Translating human genetic findings (genome-wide association studies [GWAS]) to pathobiology and therapeutic discovery remains a major challenge for Alzheimer's disease (AD). We present a network topology-based deep learning framework to identify disease-associated genes (NETTAG). We leverage non-coding GWAS loci effects on quantitative trait loci, enhancers and CpG islands, promoter regions, open chromatin, and promoter flanking regions under the protein-protein interactome. Via NETTAG, we identified 156 AD-risk genes enriched in druggable targets. Combining network-based prediction and retrospective case-control observations with 10 million individuals, we identified that usage of four drugs (ibuprofen, gemfibrozil, cholecalciferol, and ceftriaxone) is associated with reduced likelihood of AD incidence.
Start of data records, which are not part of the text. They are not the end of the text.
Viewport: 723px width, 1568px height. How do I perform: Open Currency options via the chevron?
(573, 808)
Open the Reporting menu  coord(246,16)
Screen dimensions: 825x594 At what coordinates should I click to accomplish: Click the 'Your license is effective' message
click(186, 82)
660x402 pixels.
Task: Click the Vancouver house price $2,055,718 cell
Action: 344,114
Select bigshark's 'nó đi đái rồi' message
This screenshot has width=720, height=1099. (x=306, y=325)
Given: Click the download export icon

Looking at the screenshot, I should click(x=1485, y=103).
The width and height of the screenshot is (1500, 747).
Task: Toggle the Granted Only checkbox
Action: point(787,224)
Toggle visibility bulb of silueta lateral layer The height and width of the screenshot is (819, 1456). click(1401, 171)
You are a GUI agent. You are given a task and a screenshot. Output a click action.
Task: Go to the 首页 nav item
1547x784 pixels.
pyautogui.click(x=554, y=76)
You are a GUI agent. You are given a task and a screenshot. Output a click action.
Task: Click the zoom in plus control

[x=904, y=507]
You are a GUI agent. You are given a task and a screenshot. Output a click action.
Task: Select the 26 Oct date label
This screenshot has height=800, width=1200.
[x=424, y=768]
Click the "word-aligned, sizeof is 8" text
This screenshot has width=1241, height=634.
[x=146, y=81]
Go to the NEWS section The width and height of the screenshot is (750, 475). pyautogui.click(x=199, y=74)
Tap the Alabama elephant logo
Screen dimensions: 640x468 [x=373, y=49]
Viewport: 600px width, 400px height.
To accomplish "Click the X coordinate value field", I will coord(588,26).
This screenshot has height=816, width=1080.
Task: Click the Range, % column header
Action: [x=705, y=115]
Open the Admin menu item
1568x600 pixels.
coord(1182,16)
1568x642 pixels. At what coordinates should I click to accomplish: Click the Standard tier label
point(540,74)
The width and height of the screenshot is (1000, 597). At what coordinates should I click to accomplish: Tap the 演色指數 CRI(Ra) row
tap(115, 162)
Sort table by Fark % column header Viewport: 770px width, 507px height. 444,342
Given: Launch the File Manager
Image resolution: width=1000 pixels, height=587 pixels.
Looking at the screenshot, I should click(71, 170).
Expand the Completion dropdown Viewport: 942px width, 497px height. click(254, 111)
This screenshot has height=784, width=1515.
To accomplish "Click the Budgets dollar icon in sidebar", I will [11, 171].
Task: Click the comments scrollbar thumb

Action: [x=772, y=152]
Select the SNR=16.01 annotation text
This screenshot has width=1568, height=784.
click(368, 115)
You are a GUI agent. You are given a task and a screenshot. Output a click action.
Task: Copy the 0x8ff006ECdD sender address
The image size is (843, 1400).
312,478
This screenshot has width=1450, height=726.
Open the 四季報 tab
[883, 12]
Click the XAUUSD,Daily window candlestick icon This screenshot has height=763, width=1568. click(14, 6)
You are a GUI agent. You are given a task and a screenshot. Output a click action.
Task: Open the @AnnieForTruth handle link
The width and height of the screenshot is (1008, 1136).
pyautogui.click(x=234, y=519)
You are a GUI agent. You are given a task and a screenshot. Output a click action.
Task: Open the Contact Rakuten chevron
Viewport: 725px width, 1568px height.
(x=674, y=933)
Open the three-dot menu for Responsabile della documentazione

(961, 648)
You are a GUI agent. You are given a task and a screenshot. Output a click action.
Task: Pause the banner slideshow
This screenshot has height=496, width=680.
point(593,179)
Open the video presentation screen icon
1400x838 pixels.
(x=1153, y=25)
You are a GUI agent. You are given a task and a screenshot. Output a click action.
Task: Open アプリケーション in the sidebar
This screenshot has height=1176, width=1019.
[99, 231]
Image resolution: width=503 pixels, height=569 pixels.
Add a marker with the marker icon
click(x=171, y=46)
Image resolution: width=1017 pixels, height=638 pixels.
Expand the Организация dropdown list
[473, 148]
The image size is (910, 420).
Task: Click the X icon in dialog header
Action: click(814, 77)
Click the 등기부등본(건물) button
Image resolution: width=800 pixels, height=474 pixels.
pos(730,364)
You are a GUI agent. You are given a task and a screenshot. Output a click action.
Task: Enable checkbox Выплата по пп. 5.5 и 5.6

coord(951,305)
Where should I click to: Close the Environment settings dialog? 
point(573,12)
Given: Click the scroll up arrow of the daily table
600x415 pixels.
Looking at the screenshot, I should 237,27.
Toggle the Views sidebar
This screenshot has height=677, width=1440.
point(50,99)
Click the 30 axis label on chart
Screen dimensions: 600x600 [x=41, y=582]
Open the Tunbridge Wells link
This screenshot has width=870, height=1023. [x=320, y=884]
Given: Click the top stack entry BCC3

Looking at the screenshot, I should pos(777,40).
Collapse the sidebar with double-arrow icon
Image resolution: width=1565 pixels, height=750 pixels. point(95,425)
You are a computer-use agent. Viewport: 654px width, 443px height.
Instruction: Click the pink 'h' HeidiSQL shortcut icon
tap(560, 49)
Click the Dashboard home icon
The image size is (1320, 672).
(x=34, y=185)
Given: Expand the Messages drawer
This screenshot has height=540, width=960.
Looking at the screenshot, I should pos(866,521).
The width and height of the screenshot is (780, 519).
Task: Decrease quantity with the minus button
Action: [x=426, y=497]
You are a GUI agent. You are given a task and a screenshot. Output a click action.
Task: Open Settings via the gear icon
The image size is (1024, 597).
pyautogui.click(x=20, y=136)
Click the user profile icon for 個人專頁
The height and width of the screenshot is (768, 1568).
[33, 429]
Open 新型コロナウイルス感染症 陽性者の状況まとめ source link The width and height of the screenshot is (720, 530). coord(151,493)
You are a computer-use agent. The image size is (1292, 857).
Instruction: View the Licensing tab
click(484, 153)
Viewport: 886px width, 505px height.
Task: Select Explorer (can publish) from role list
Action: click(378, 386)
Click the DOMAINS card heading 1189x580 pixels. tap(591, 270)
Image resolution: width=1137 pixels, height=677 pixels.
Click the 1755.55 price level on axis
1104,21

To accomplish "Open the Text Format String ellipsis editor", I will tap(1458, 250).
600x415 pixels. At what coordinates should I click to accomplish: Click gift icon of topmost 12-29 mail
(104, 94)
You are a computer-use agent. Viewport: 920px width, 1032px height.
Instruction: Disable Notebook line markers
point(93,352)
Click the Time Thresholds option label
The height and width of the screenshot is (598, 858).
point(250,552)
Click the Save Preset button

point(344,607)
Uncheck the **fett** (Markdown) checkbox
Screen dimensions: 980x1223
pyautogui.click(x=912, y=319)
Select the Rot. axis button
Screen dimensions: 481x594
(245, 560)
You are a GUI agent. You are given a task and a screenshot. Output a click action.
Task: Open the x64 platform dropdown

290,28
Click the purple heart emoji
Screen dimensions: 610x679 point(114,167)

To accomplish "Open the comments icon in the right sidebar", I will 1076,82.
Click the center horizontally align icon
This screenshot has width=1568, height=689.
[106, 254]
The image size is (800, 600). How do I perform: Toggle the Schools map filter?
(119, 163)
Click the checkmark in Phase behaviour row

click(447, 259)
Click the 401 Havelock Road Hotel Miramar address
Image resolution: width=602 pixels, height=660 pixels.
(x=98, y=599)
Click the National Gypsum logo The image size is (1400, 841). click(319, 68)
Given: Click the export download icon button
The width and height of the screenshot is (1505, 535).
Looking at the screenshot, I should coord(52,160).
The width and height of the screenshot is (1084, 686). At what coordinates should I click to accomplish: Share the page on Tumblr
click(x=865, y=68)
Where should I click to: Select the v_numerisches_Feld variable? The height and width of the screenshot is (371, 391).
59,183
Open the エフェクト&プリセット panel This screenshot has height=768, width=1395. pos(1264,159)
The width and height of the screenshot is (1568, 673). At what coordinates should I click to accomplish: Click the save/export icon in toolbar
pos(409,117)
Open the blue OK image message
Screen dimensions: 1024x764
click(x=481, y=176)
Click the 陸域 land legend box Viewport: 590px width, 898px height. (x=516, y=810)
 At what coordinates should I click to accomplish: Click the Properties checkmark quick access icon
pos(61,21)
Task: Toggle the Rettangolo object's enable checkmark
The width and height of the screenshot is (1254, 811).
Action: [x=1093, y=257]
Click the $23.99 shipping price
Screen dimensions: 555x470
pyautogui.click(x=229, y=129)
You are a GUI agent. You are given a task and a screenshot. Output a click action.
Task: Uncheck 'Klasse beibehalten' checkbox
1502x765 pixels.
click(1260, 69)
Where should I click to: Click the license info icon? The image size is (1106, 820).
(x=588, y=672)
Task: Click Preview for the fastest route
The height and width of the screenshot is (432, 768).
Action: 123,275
Gemfibrozil (an approved lipid regulator) is significantly associated with 43% reduced risk of AD compared with simvastatin using an active-comparator design (95% confidence interval 0.51-0.63, p < 0.0001). In summary, NETTAG offers a deep learning methodology that utilizes GWAS and multi-genomic findings to identify pathobiology and drug repurposing in AD.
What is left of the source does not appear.